Abstract
Objectives
To investigate the mediating role of social network size and perceived quality in the associations of physical activity with quality of life and depressive symptoms in middle-aged and older adults.
Method
We analyzed information of 10,569 middle-aged and older adults from waves 2 (2006–2007), 4 (2011–2012), and 6 (2015) of the Survey of Health, Ageing, and Retirement in Europe study (SHARE). Data on physical activity (moderate and vigorous intensities), social network (size and quality), depressive symptoms (EURO-D scale), and quality of life (CASP) were self-reported. Sex, age, country of residency, schooling, occupational status, mobility, and baseline values of the outcome were used as covariates. We created mediation models to test the mediating effect of social network size and quality in the association between physical activity and depressive symptoms.
Results
Social network size partly mediated the association between vigorous physical activity and depressive symptoms (7.1%; 95%CI: 1.7–12.6) as well as the association between moderate (9.9%; 1.6–19.7) and vigorous (8.1%; 0.7–15.4) physical activity and quality of life. Social network quality did not mediate any of the associations tested.
Conclusion
We conclude that social network’s size, but not satisfaction, mediates part of the association of physical activity with depressive symptoms and quality of life in middle-aged and older adults.

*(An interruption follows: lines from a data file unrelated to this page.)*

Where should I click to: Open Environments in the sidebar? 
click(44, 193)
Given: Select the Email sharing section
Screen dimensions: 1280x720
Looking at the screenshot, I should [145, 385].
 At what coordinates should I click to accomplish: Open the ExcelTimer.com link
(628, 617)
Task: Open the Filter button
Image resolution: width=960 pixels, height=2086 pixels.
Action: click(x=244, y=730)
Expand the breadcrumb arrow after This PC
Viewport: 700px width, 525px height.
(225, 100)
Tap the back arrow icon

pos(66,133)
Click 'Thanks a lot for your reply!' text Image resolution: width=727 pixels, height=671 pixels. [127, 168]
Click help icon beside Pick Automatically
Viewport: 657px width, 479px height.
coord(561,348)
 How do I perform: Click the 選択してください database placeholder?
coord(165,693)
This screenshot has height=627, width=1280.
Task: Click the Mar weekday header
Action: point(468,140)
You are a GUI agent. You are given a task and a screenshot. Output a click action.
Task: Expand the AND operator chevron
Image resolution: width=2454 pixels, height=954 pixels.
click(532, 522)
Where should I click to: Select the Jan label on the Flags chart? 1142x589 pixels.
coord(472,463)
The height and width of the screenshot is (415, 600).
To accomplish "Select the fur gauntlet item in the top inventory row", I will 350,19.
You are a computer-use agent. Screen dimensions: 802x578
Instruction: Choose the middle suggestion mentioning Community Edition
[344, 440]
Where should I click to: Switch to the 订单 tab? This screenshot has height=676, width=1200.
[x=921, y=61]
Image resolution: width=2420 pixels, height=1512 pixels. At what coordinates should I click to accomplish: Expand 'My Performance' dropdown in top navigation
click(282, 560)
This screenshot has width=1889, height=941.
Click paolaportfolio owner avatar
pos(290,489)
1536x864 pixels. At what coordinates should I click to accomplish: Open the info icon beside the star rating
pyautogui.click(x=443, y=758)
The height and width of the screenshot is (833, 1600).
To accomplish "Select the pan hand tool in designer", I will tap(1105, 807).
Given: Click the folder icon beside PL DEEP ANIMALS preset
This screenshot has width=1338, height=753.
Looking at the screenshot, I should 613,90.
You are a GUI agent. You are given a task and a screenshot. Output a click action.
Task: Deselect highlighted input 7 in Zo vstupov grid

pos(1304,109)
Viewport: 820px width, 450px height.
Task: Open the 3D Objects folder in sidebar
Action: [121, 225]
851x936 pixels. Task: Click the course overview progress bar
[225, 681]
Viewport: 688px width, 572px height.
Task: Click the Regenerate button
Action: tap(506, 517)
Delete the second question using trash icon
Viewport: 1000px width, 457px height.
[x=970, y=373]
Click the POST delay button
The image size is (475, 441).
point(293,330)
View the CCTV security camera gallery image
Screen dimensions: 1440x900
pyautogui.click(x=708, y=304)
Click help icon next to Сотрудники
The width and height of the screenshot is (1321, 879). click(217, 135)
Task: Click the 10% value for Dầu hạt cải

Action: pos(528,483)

Future physical activity interventions among middle-aged and older adults should consider increasing social interactions to facilitate benefits for mental health-related outcomes.
Acknowledgements
This paper uses data from SHARE Waves 2, 4, and 6 (DOIs: 10.6103/SHARE.w2.710, 10.6103/SHARE.w4.710, 10.6103/SHARE.w6.710), see Börsch-Supan et al. (Citation2013) for methodological details.
Disclosure statement
No potential conflict of interest was reported by the authors.
Ethics approval
All procedures performed in the original studies involving human participants were approved by the local ethics committee in accordance with the ethical standards of the institutional and/or national research committee and with the 1964 Helsinki Declaration and its later amendments or comparable ethical standards.
Informed consent
Informed consent was obtained from all participants.